As described above, in the internal gear pump 140, the piston 112 is brought into close contact with the end of the gear body 30 on the side of the lid 12 at the time of completion of assembly, and the piston 60 is brought into contact with the end of the gear body 30 on the side of the lid 12. The piston 112 is attached to the end of the driven gear 22 on the side of the lid 12 or the end of the crescent 40 on the side of the lid 12.
And the end of the gear main body 30 on the side of the lid 12, and the end of the piston 60 and the driven gear 22 on the side of the lid 12, or
No gap is formed between the end of the crescent 40 on the side of the lid 12. Therefore, similarly to the third embodiment, it is possible to improve the volumetric efficiency in a state immediately after the start of operation of the internal gear pump 140.

In the third embodiment, the urging means such as the compression coil spring 122 and the compression coil spring 126 are used. However, in this embodiment, such a special member is used. Do not use at all. That is, since the O-ring 150 and the O-ring 154 as the relative displacement restricting means are generally members for the purpose of sealing and are necessary even if the above effects are not obtained, Therefore, the number of parts does not increase because of trying to obtain.

[0114]

As described above, according to the first aspect of the present invention, of the space between the driving gear and the driven gear partitioned by the partition member, the space on the suction portion side and the first piston. All or most of the space between the first piston and the back surface of the first piston can be blocked by the blocking means, so that leakage of the discharge pressure guided to the back surface of the first piston through the introduction portion to the suction portion can be prevented or suppressed. Efficiency can be improved. In addition, since the discharge pressure does not act on the driving gear but acts indirectly via the first piston, it is possible to prevent or suppress leakage of the discharge pressure between the first piston and the driving gear.
Further, since the movement of the first piston toward the driving gear is not restricted by the partition member, the first piston can be reliably moved even if the axial height of the driving gear decreases due to friction between the first piston and the housing. The driving gear can be pressed quickly, and the above effects can be maintained even when used for a long time.

According to the second aspect of the present invention, not only the effects of the first aspect of the present invention can be obtained, but also the driven gear can be mounted inside the housing by receiving the discharge pressure of the second piston as the shutoff means.
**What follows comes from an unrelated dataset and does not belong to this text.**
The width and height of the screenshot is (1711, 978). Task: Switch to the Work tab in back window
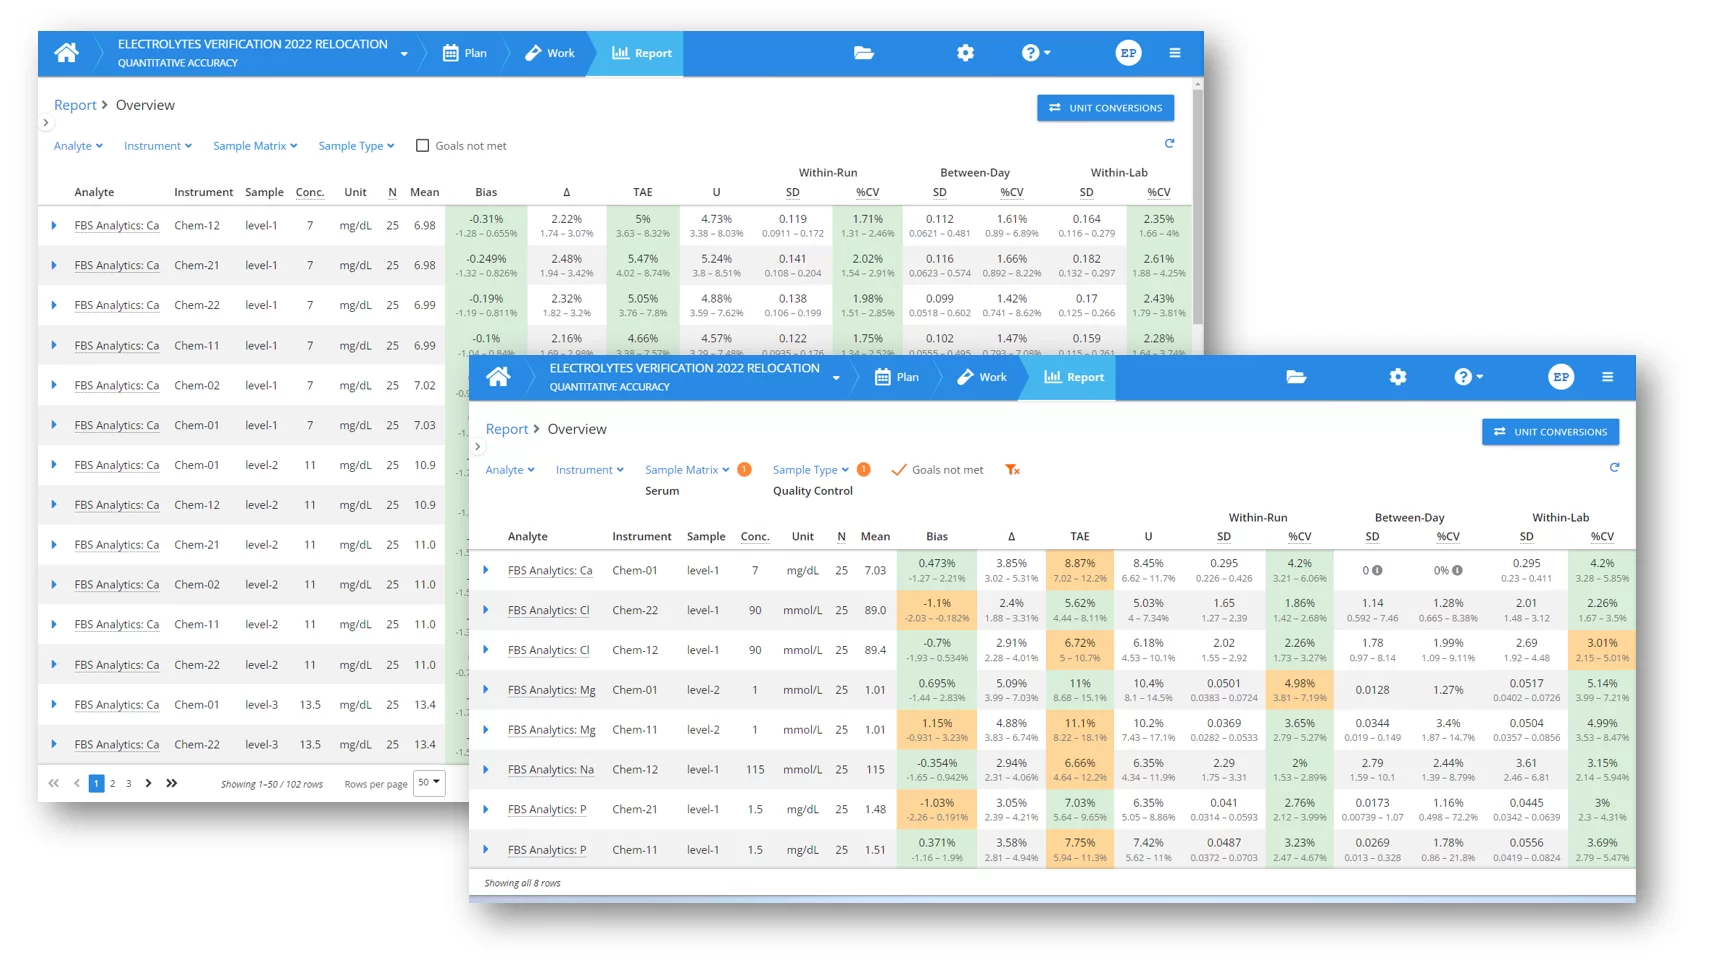pos(550,53)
It can be pressed against the bottom, and the inclination of the axis of the driven gear can be prevented or suppressed. Further, even if the movement of the second piston to the driven gear is restricted by the partition member, the second piston moves closer to the driven gear until the movement of the second piston is restricted by the partition member. The gap between the driven gear and the driven gear can be reduced, and leakage of the discharge pressure from the discharge section to the suction section through the gap can be suppressed. For this reason, the volumetric efficiency is improved.

Furthermore, according to the present invention described in claim 3, not only the effects of the present invention described in claim 1 or 2 are obtained, but also because the first piston presses not only the driving gear but also the driven gear. The inclination of the axis of the driven gear can be prevented or suppressed, and the leakage of the discharge pressure from the discharge part side to the suction part side between the driven gear and the inner bottom part of the housing can be prevented or suppressed, thereby further improving the volumetric efficiency. Can be improved.

Further, in the present invention described in claim 4, since the effect of the discharge pressure on the discharge portion side on the driving gear and the driven gear can be prevented or suppressed, the effect of the present invention described in claim 3 can be further improved with a small first piston. It can be obtained more efficiently.

Further, according to the present invention described in claim 5, not only the effects of the present invention described in any of claims 1 to 4 can be obtained, but also the fluid is moved to the side opposite to the driving gear of the first piston. Before the operation of the internal gear pump, the gap between the first piston and the driving gear can be eliminated in a state before the operation of the internal gear pump, and the volume efficiency in a state immediately after the operation of the internal gear pump is improved. be able to.

According to the sixth aspect of the present invention, not only the effects of the second aspect of the present invention but also the fluid of the second piston can be directed to the side opposite to the driven gear. Before the operation of the internal gear pump is started, that is, the gap between the second piston and the driven gear can be eliminated in a state before the start of the internal gear pump operation, thereby improving the volumetric efficiency in a state immediately after the start of the internal gear pump operation. be able to.

Further, in the internal gear pump manufactured by the method of the present invention as defined in claim 7, the space between the driving gear and the driven gear, which is partitioned by the partition member, on the suction side and the first piston. All or most of the space between the first piston and the rear surface of the first piston can be shut off by the shut-off means. Efficiency can be improved. In addition, since the discharge pressure does not act on the driving gear but acts indirectly via the first piston, it is possible to prevent or suppress leakage of the discharge pressure between the first piston and the driving gear. Further, since the movement of the first piston toward the driving gear is not restricted by the partition member, the first piston can be reliably moved even if the axial height of the driving gear decreases due to friction between the first piston and the housing. The driving gear can be pressed quickly, and the above effects can be maintained even when used for a long time. Moreover,
Since the first piston can be brought into close contact with the driving gear before starting the pump operation without using any special member, the volume efficiency immediately after the start of the operation can be improved.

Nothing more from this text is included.